The Junkers A50 Junior was a German sports plane of the 1930s.

Development
The Junkers A50 was the first sportsplane designed by Hermann Pohlmann in Junkers works. It had the same modern all-metal construction, covered with corrugated duralumin sheet, as larger Junkers passenger planes. The first flight of the A50 took place on 13 February 1929. It was followed by further four prototypes, in order to test different engines.

Junkers expected to produce 5,000 aircraft, but stopped after manufacturing only 69, of which only 50 were sold.  The high prices probably inhibited sales. Apart from Germany, they were used in several other countries and some were used by airlines. The purchase price in 1930 in the United Kingdom was between £840 or £885. Starting from the A50ce variant, the wings could be folded for easier transport.

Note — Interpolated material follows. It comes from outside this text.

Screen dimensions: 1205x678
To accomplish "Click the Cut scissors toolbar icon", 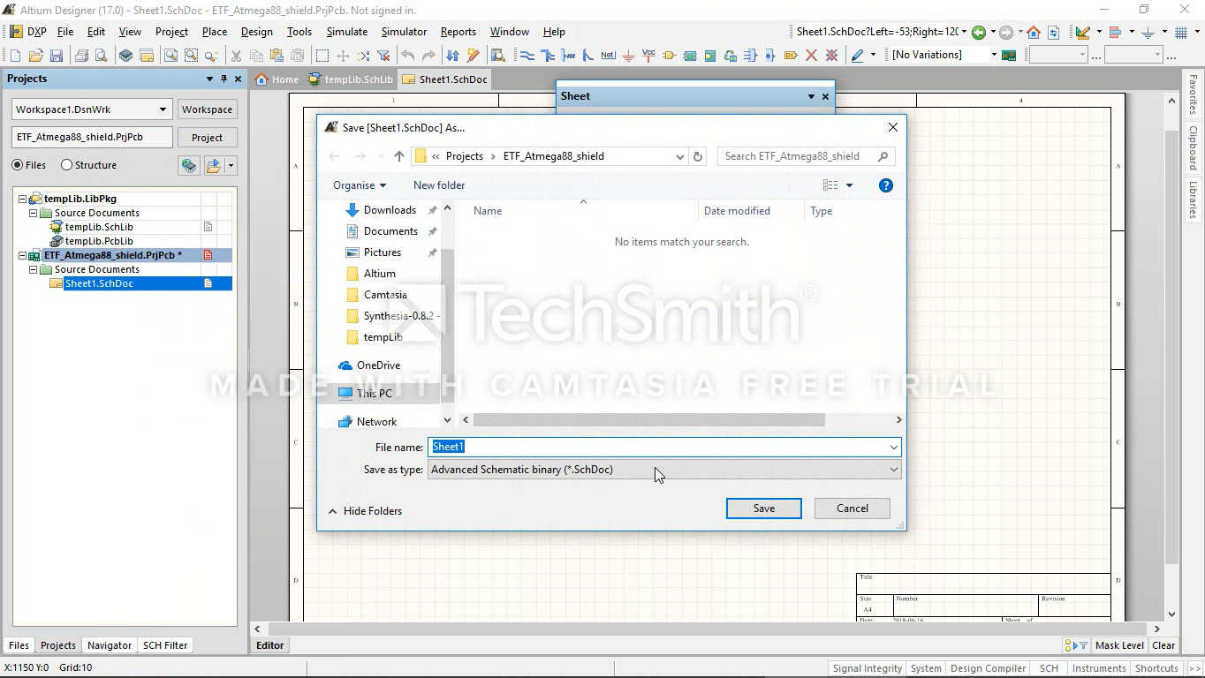I will tap(236, 56).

Three German A50 took part in the Challenge international touring plane competition in July 1929, taking 11th place (A50be, pilot Waldemar Roeder) and 17th place. Three A50 took part also in the Challenge 1930 next year, taking 15th (A50ce, pilot Johann Risztics), 27th and 29th places. In June 1930 a series of eight FAI world records for altitude, range and average speed were set on a floatplane variant of A50 with the Armstrong Siddeley 59 kW (79 hp) engine. In 1931 Marga von Etzdorf flew an A50 solo from Berlin to Tokyo, the first woman to do so.

Design

Metal construction sports plane, conventional in layout, with low cantilever wings, stressed corrugated duralumin covered. Two-spar wings were folding rearwards or could be detached. Crew of two, sitting in tandem in separate open cockpits (if it flew without a passenger, one cockpit could be closed with a cover). Two-blade propeller. Conventional fixed split axle mainwheel landing gear, with a rear skid.

Variants
A50 - Armstrong Siddeley Genet  radial engine
A50ba - Walter Vega  radial engine (one built)
A50be - Armstrong Siddeley Genet  engine
A50ce -  Armstrong Siddeley Genet II  engine or for export Genet Major I 74 kW, folding wings
A50ci - Siemens-Halske Sh 13,  radial engine, folding wings. Originally designed to be mass-produced as a "Volksflugzeug".
A50fe - Armstrong Siddeley Genet II,  engine, modified airframe, folding wings
KXJ1 - A single Junkers A-50 supplied to the Imperial Japanese Navy Air Service for evaluation.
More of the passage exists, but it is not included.